As mediation becomes mainstream, there is a growing conflict between legal professionals, who traditionally resolve disputes, and mediators, who are bringing mediation to conflict areas that were previously handled by attorneys. The growing dispute is evidenced by an increasing number of lawsuits brought against mediators by state bar associations on grounds of “unauthorized practice of law.”

The popular reasons given for the conflict only partially explain its causes. Rubin and Levinger point out that “conflict over one set of issues is often confounded with, or obscured by, conflict over issues at a different level” (1995, pp.15-16) and in the case of mediators and attorneys, the most visible level of discussion is to define what is and isn’t the practice of law and who is entitled to discuss the law with people in conflict. Mediators claim that lawyers bring these lawsuits against mediators in order to protect their business interests and lawyers claim that mediators step into legal territory without legal training or ethics to guide them, leaving people with unjust or otherwise negative outcomes.

A much richer understanding of this struggle for definition is possible through the lens of identity and resource competition.
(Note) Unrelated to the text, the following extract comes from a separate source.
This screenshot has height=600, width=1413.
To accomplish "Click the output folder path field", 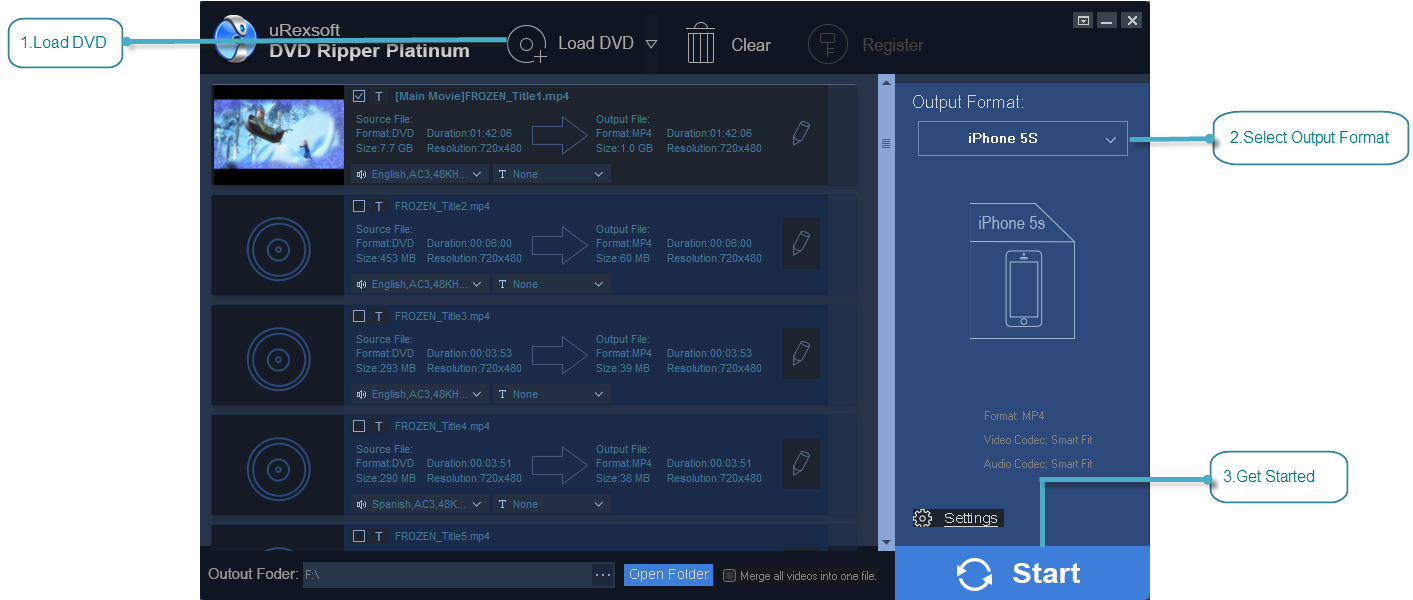I will tap(445, 575).
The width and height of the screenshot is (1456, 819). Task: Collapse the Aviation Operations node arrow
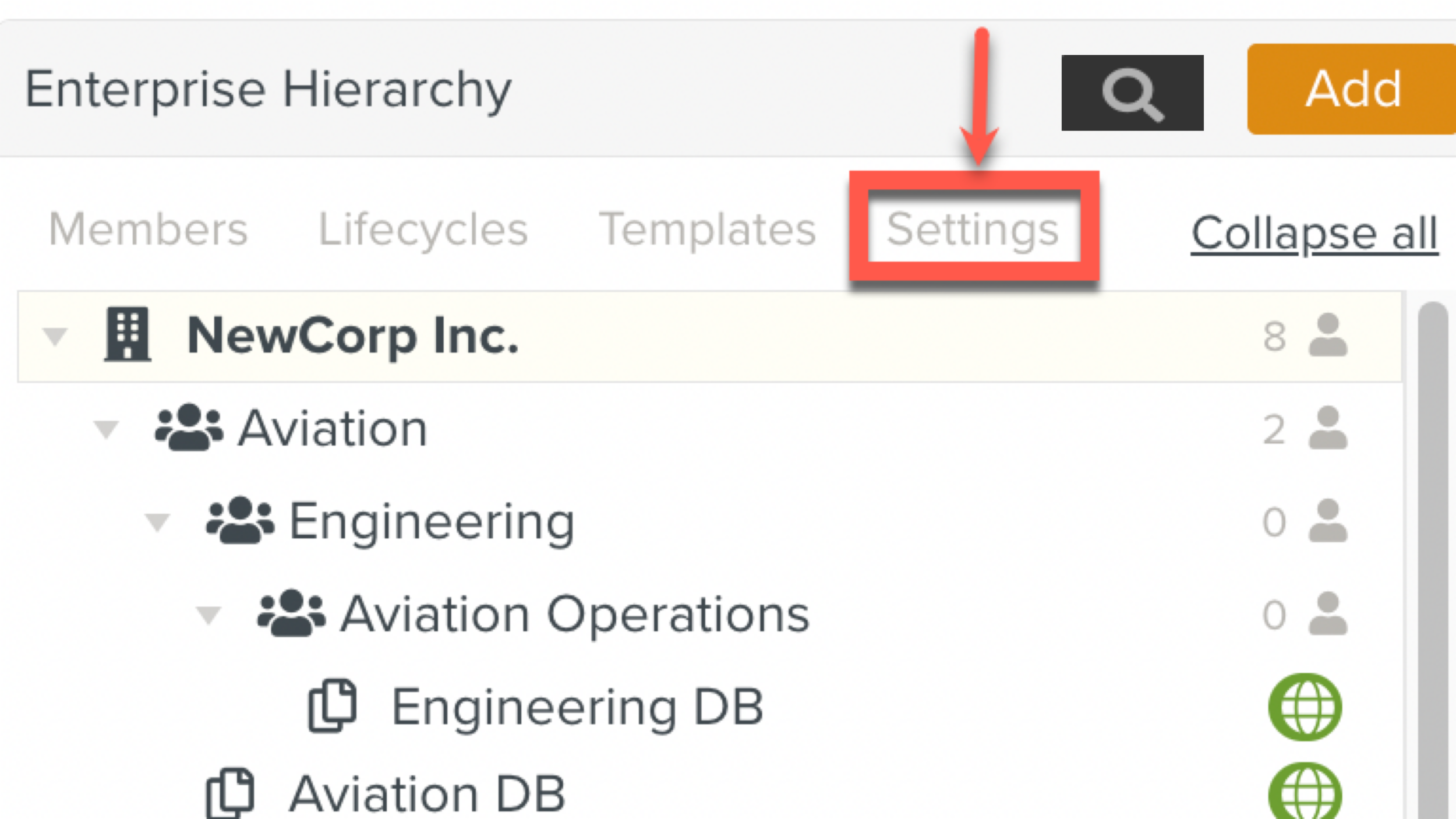[208, 615]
The advent of mediation as a tool addressing conflicts that were previously handled by attorneys has blurred the distinctions of who is capable of addressing conflict, broadened the models for dispute resolution, and called into question the idea that adversarial approaches lead to the best outcomes for people in conflict. The success of mediation, drawing people who might otherwise have hired attorneys, is forcing attorneys to look at the assumptions about who they are, what their work accomplishes, and, in some cases, to transform.

On the other hand, mediators form a new profession with many different ideas, styles, practices and ethical codes. Under threat of lawsuits from the legal profession, mediators keep silent about how they discuss legal issues with clients, what forms best practices, and what distinguishes a cooperative approach to the law rather than a competitive one.

The tendency of identity conflict to escalate and define who is “in,” who is “out,” and therefore who is in an advantaged position with respect to resources hampers the development of both professions and keeps the focus away from the kinds of questions and research that would allow both professions to advance.